Disclosure
“Then change the definition,” he said, coming for her. “Maybe we don’t have what a lot of other people work for all their lives. A nine-to-five job, kids, our favorite shows on TV and a lottery ticket every Friday. But we can have what they have when they turn the lights out at night.” He nuzzled her forehead with his nose and stepped against her, letting her feel the hard bulge.
“We can have pleasure, and the comfort of being together before we go in,” he said. “We’re good together. Great, in fact.” She heard the surprise in his voice. “Allison, I know this is your mission. I’m along for the ride. I won’t get in your way.”
But you are in my way, she thought. You’re tall and strong and I want you.
But she knew that wasn’t it. Not simple lust. He was right; they didn’t have normal lives. They didn’t really have lives. They had ops. Once they took out Echo—and they would, they had to—something else would come up. And something after that. She was Delphi. She knew things no one else knew, things no one else should ever know.
“Allison,” he whispered, as he kept his hand on her hip and moved the other one up her side, his palm moving over the swell of her breast. “Sometimes the good guys do win. You have to allow for that possibility.”

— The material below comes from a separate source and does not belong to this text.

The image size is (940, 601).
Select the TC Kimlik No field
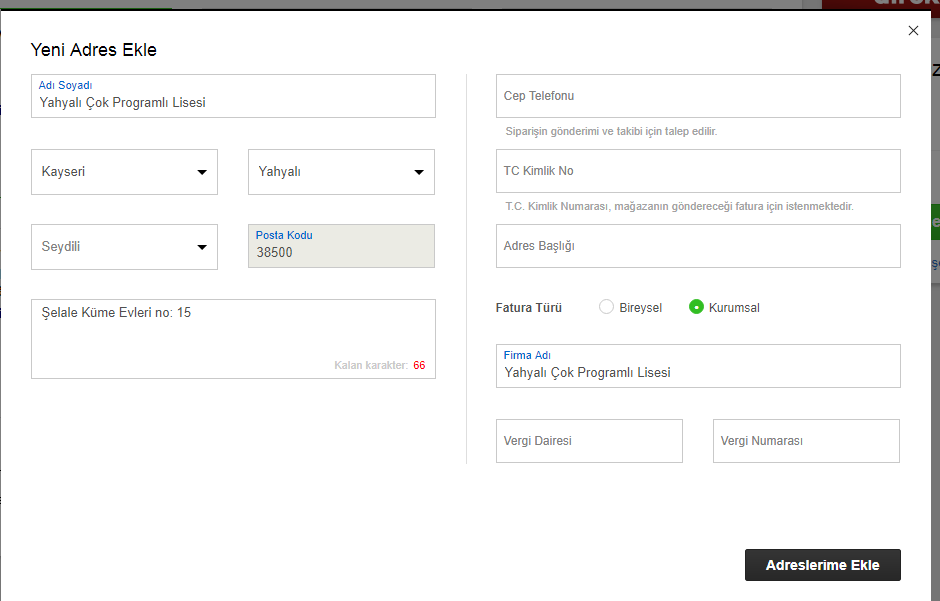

His lips moved over the crown of her hair. She closed her eyes, savoring his touch, smelling the coconut warmth of his sunscreen, the fragrance of his body. Her sex contracted; the moistness between her legs was undeniable as her body prepared for his, as her muscles tightened and her heart raced. She breathed him in, out.
I will die if you die, she thought.
Hearing herself, knowing that was her core truth, she pulled away from him firmly and turned her back to him.
“We should get camp ready,” she said. “The others will be here soon. I have to go over our strategy.”
He came up behind her, cupping her breasts with his hands and kissing her neck. His aggression caught her off guard and she arched against him, her bottom brushing his erection. Then, as he bent his knees, she came down with him, onto the sand, planting her hands in the silky, warm grains. She was on her hands and knees, and he knelt behind her, rocking against her body as he found the zipper on her parachute pants and pulled it down. He snaked the pants around the ankles of her boots and grunted low in his throat as her black lace thong was revealed.
“I see you dressed for battle,” he murmured.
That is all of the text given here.